### 4.1 Stackelberg game formulation

To solve the hierarchical coordinated anti-jamming channel access problem in the clustering network, a multi-leader multi-follower Stackelberg game is formulated firstly, where cluster heads act as multiple leaders of the game, while cluster members are followers. Besides, the proposed game model can be decomposed into multi-leader sub-game and multi-follower sub-game, as shown in Fig. 2.

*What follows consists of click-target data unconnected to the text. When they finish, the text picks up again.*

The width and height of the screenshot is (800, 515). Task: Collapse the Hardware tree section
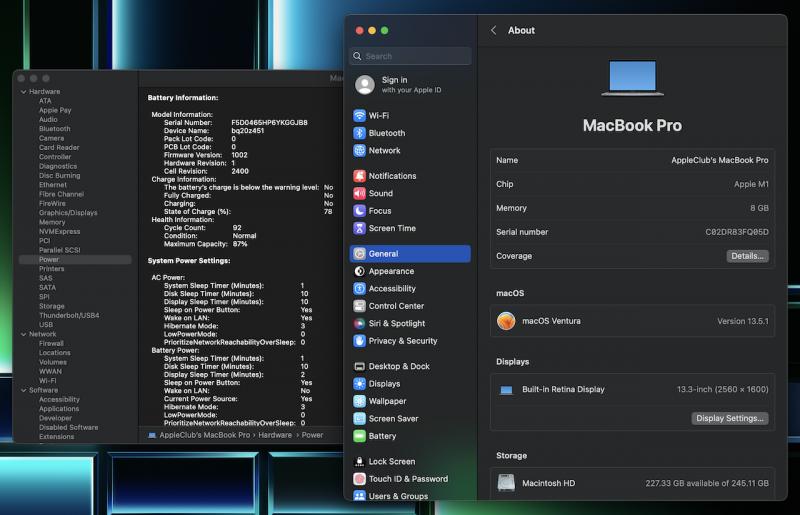click(x=23, y=92)
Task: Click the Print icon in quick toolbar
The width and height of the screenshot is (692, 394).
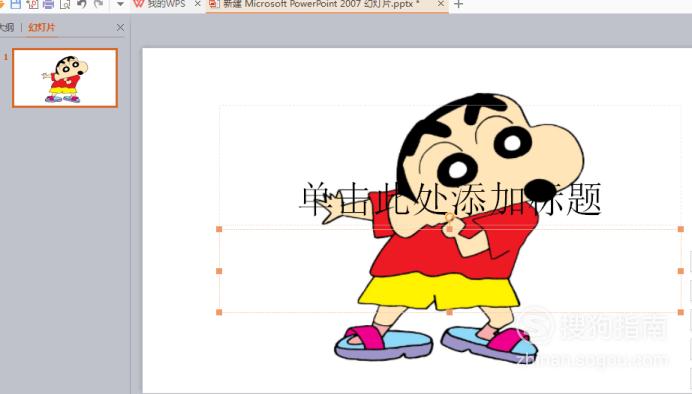Action: point(48,4)
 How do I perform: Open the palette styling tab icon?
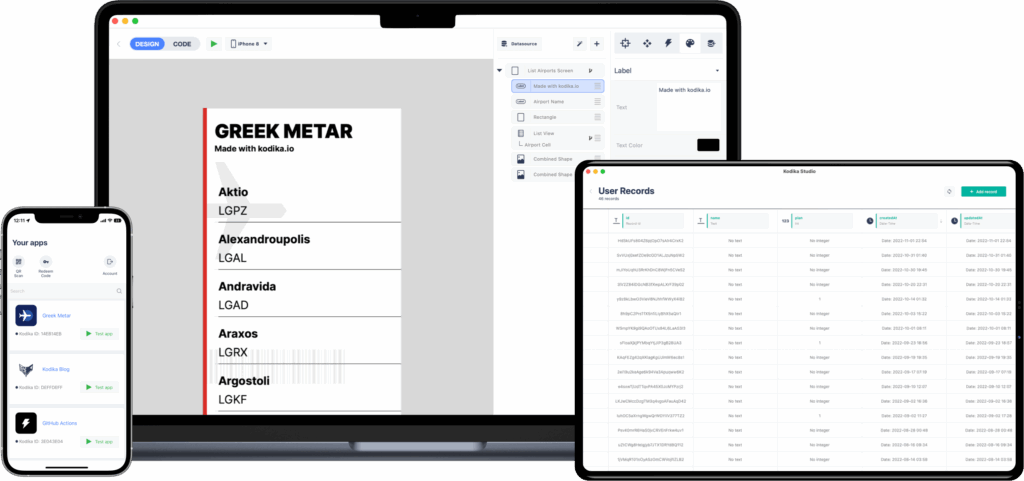[x=689, y=43]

Considering the influence of the malicious, wide-band and dynamic jamming attacks, each cluster competes with the jammer to obtain available spectrum bands for its cluster members. Due to the dynamic characteristic of the jammer, the band selection strategies of each cluster need to be adjusted to adapt to the changing of the attacking strategies. After avoiding the malicious jamming bands, each cluster sends available band information to its cluster members. Then, users in the cluster access these available channels distributedly to coordinate the intra-cluster and inter-cluster conflicts. Mathematically, the game model is expressed as follows:

$$ {\mathcal{G}} = \left\{ {{\mathcal{H}},{{\left\{ {{{\mathcal{M}}_{h}}} \right\}}_{h \in {\mathcal{H}}}},{\mathcal{A}},{\mathcal{J}},{{\left\{ {{{\mathcal{A}}_{h}}} \right\}}_{h \in {\mathcal{H}}}},{{\left\{ {{U_{h}}} \right\}}_{h \in {\mathcal{H}}}},{{\left\{ {{u_{h,}}_{k}} \right\}}_{h \in {\mathcal{H}},k \in {{\mathcal{M}}_{h}}}},{{\mathcal{A}}_{j}}} \right\}, $$

(5)

where \({\mathcal {H}}\) is the cluster set, \({\left \{ {{{\mathcal {M}}_{h}}} \right \}_{h \in {\mathcal {H}}}}\) is the user set of each cluster, and \({\mathcal {J}}\) represents the jammer. \({\mathcal {A}}\) is the channel set of the clustering network, \({\left \{ {{{\mathcal {A}}_{h}}} \right \}_{h \in {\mathcal {H}}}}\) is the channel set of each cluster \(h \in {\mathcal {H}}\), and *U*_{h} is the utility function of cluster head *h*. *u*_{h,}_{k} is the utility function of the user *k* in the cluster *h*, which is the same as the throughput *R*_{h,k} shown in Eq. 1. In addition, \({{\mathcal {A}}_{j}}\) is the attack strategy set of the wide-band jammer.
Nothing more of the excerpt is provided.